-- START --

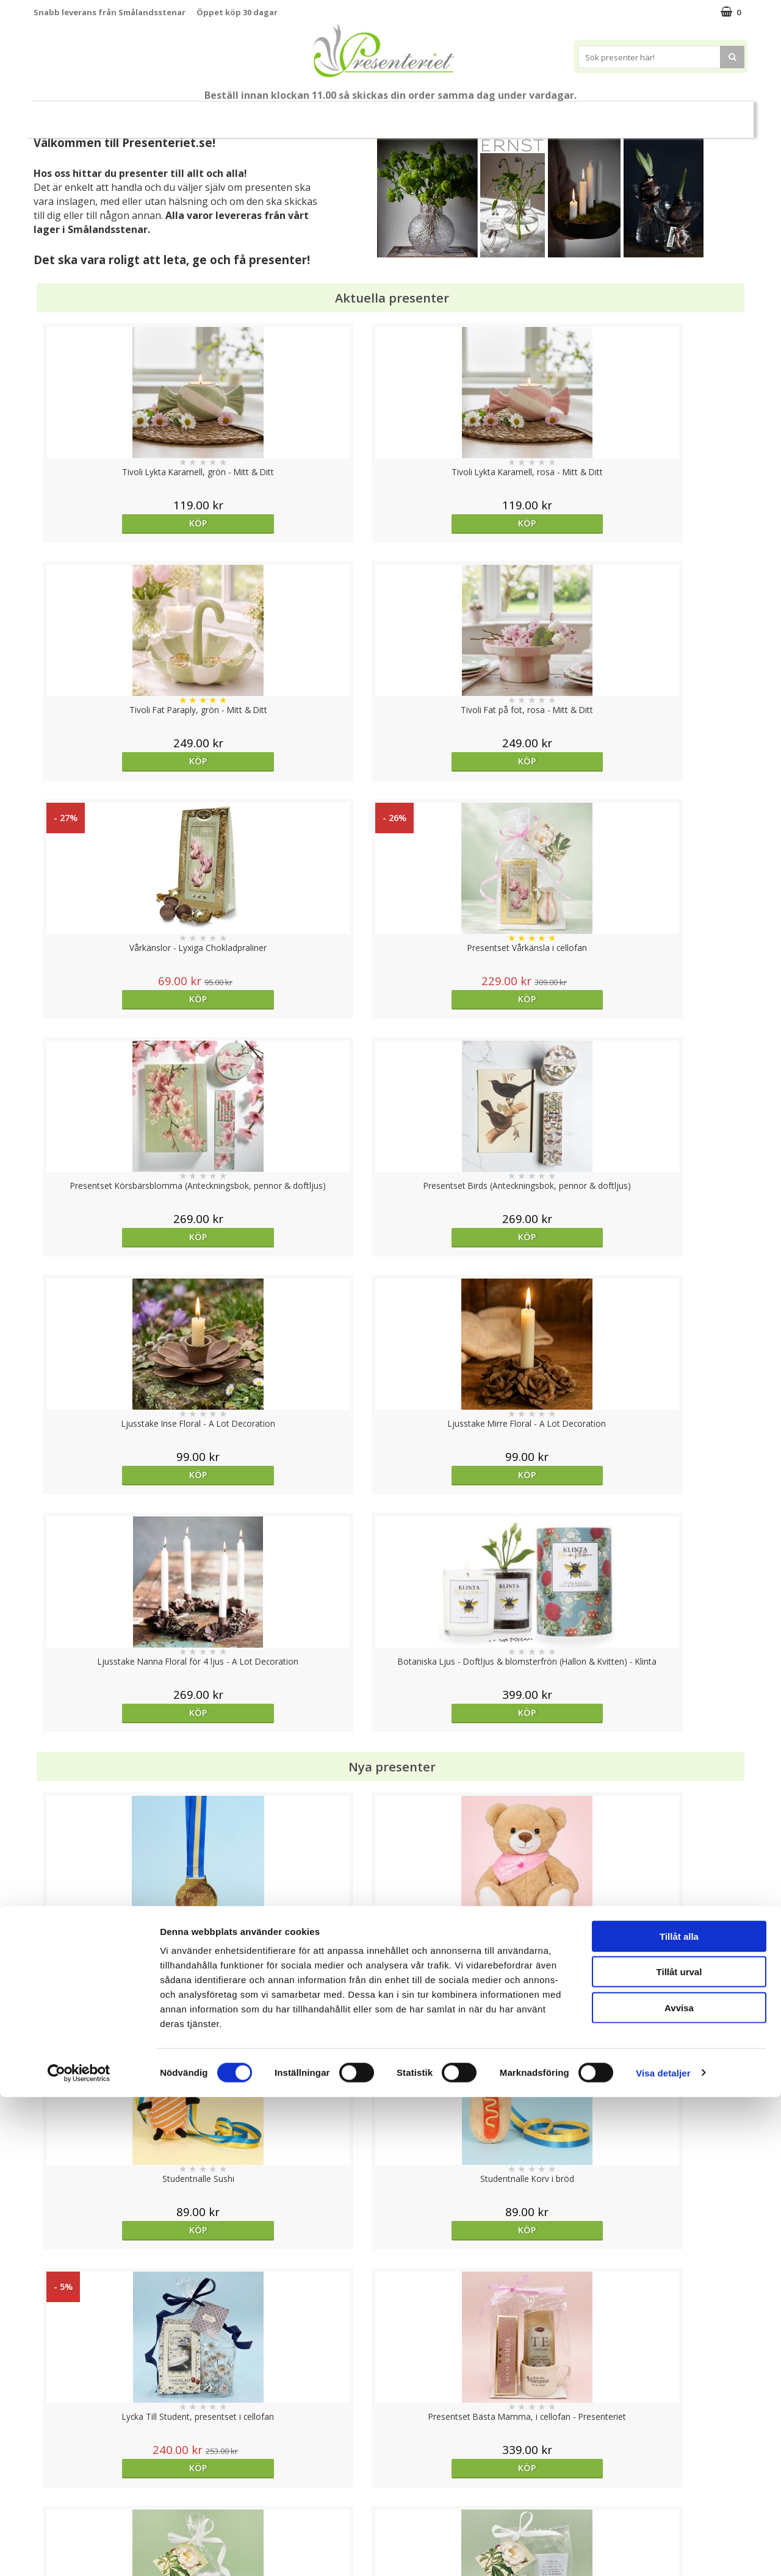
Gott (612, 114)
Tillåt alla (679, 2415)
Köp (123, 523)
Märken (665, 114)
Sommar (270, 115)
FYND (710, 115)
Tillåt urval (679, 2451)
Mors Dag (125, 114)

-- END --

# Short problem
Output every item above verbatim, one line per item, leaving out the pictures.

# Solution to this task
Gott (612, 114)
Tillåt alla (679, 2415)
Köp (123, 523)
Märken (665, 114)
Sommar (270, 115)
FYND (710, 115)
Tillåt urval (679, 2451)
Mors Dag (125, 114)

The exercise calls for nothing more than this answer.